The transposition of the revised Shareholder Rights Directive into the national legislation of EU member states is expected to bring about a standardised framework in a number of areas, ranging from executive remuneration to related party transactions across Europe.

When it comes to executive remuneration, the revised EU Shareholder Rights Directive is aimed at encouraging a higher standardised level of disclosure and greater accountability over directors’ pay.

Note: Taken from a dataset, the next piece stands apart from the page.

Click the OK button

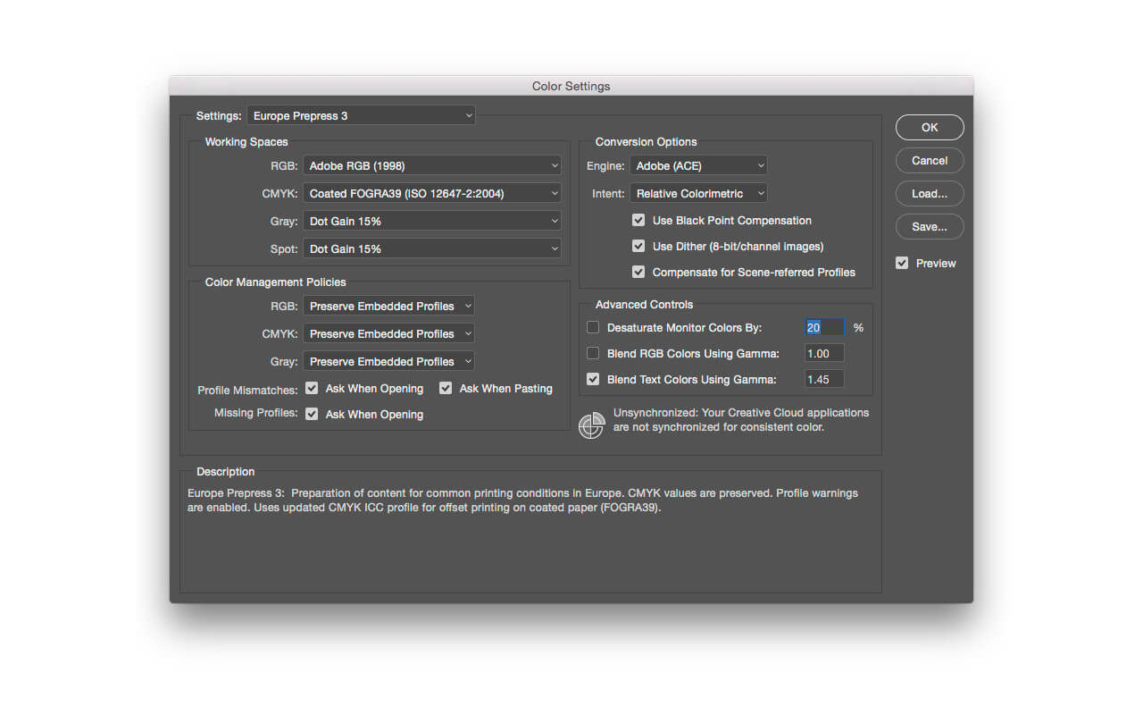[930, 127]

Once the requirements are implemented via member states’ national legislation, minimum standards of shareholder say-on-pay will be implemented across the continent. In particular, the revised Shareholder Rights Directive provides that shareholders will be entitled to express their views through two different votes: a forward-looking vote on a company’s remuneration policy, which lays down the framework for the award of remuneration to directors, and a retrospective vote on the remuneration report describing the remuneration that has been granted to directors in the past year.

A number of EU member states had already put into place national regulations covering executive remuneration before the revised Shareholder Rights Directive was rolled out. Some of these overlap with the Directive, specifically the UK’s three-year binding vote on remuneration policy, which sits alongside its long-standing annual advisory vote on remuneration policy. Elsewhere, notably in Germany and the Netherlands, states are still behind the times in terms of shareholder say on pay.

While in both of these laggard markets it’s true that companies are to some extent required to obtain approval for their remuneration policy, a shareholder vote is usually only required when a change in the executive remuneration policy is envisaged. In particular, the current German Corporate Governance Kodex (under revision at the time of writing) provides that companies should hold a non-binding vote on remuneration policy at regular intervals or in cases where there has been a notable change. In the Netherlands, legislation only requires companies to put executive remuneration to a vote if there has been a material change in the policy. As a consequence, a discrete number of companies have not had a shareholder vote on executive remuneration for many years.

The general consensus is therefore that, especially in Germany and the Netherlands, national law implementing the revised Shareholder Rights Directive will require significant adjustments on the part of companies, as investors – who are accustomed to largely ignoring executive remuneration practices when no vote is involved – will ‘discover’ practices that they have long stopped tolerating in other markets where all companies already put their remuneration up for some sort of annual vote.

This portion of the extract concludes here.